This is how you make your users upset. Speaking personally I have personally enc...

rbranson · on Feb 4, 2011

I have written quite a few very complex long-running queries with 10-12 tables involved and 4-5 deep nested SELECTs in PostgreSQL and never encountered a case where the query planner was just plain wrong. Most of this work started on 8.2.

It's usually a poorly configured server that causes the problem. The default configuration is almost absurdly conservative. For instance, in 8.3, the default_statistics_target is 10, which is brutally low. For larger indexes and/or more complex operations, this can really hamper the query planner.

When building a new PostgreSQL server, I highly recommend seeking the services of a respected consultant that can help properly tune the server for your hardware & query load. A few hours of their time will net you weeks of time savings, even if you think of yourself as an advanced PostgreSQL user, especially if you're building complex queries or working with larger data sets.

EDIT: typo on default_statistics_target (was 100).

btilly · on Feb 4, 2011

I don't doubt that a competent person could have improved the configuration substantially.

However I didn't get to choose the server, it already existed. Furthermore I was dealing with a restored backup of a production webserver, so it was configured appropriately for OLTP even though I was using it for complex reporting. There was simply no way that anyone was going to risk the possibility of production problems to make my life on the back end any easier. And there was no way that I could in good conscience recommend that they do so.
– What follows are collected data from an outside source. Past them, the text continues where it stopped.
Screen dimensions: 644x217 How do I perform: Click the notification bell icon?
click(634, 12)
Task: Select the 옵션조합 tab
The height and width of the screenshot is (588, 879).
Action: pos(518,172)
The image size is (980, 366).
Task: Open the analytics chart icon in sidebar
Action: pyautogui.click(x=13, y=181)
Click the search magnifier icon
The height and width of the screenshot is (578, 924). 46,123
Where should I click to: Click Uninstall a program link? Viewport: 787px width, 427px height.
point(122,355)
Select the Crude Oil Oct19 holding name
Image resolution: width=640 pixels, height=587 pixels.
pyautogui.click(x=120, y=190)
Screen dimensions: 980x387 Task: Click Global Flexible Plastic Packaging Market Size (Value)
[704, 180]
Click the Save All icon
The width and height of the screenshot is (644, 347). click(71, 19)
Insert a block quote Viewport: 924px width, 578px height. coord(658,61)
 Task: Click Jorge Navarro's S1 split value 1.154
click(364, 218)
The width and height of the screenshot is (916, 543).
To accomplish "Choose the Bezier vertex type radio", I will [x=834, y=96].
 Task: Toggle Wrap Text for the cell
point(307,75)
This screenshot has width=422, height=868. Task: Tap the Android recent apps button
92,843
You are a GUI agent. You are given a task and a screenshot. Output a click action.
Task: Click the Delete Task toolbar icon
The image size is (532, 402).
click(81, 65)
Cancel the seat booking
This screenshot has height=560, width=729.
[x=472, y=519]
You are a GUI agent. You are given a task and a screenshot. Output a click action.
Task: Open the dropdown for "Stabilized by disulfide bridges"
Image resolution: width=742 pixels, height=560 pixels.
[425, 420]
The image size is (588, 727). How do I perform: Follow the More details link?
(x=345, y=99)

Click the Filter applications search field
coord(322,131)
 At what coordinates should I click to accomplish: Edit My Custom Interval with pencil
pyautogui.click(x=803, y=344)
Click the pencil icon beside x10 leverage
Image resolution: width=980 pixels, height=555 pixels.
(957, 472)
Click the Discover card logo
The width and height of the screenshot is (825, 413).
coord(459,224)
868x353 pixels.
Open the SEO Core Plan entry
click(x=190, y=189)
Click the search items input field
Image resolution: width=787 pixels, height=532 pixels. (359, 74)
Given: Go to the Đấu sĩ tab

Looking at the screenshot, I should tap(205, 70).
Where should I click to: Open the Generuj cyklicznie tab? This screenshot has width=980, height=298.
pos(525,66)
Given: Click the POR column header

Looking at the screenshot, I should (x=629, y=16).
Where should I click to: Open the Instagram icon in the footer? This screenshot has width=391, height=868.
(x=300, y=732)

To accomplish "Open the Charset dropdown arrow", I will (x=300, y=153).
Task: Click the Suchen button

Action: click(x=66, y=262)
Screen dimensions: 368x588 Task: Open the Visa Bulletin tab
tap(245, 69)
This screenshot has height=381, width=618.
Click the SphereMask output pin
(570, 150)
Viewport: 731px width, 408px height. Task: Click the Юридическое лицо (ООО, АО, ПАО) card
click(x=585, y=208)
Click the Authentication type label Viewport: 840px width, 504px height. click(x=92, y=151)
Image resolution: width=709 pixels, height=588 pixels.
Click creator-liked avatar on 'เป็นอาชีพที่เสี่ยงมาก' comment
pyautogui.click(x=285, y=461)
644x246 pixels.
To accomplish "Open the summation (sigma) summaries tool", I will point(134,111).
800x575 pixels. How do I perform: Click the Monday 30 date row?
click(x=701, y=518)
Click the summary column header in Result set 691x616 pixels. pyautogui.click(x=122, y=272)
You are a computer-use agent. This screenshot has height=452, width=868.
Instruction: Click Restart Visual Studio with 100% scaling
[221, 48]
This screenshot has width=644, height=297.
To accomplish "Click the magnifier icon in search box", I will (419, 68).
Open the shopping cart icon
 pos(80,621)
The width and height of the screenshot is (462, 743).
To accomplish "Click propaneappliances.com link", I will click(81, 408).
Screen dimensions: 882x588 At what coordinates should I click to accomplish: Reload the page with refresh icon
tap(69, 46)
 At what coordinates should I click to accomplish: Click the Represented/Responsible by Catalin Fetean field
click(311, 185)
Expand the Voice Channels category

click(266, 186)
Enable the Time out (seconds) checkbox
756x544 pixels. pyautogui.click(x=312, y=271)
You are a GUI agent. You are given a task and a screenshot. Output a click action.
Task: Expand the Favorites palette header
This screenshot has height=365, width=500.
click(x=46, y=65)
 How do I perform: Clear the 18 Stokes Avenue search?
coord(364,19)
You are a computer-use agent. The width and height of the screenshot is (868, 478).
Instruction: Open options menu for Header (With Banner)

And I did find my temp table workaround, that effectively let me force any query plan I needed.

rbranson · on Feb 4, 2011

I've definitely been in these types of situations, having to make things work in a hostile environment or to meet a deadline. I am just recommending an option to avoid these types of situations for those who are able to seek out the best practice before starting.

I might also speculate that if you were writing analytics queries that ran scans across several, large, heavily contended production database tables, it's likely that dumping the data into a temporary table first might have been the best option even with a highly tuned server. Despite the fantasy we're often told about MVCC, there are still enormous amounts of resources wasted doing large analytics-type scans on live, hot tables. This isn't something that could be solved with a query plan hint and it's unlikely even a smarter query planner could have saved you.

If I had a magic wand, my environment of choice in this situation would be a separate dedicated, read-only slave running on ZFS that would allow me to create filesystem snapshots & bring up a PostgreSQL instance on that snapshot.

btilly · on Feb 4, 2011

I assure you that contention was not an issue on a restored backup. At that point PostgreSQL did not have the option to have read-only slaves. But for reporting, day old data was acceptable so that wasn't a problem.

It still doesn't solve the problem that you really want to tune differently for OLTP and data warehousing, and the server was tuned for OLTP.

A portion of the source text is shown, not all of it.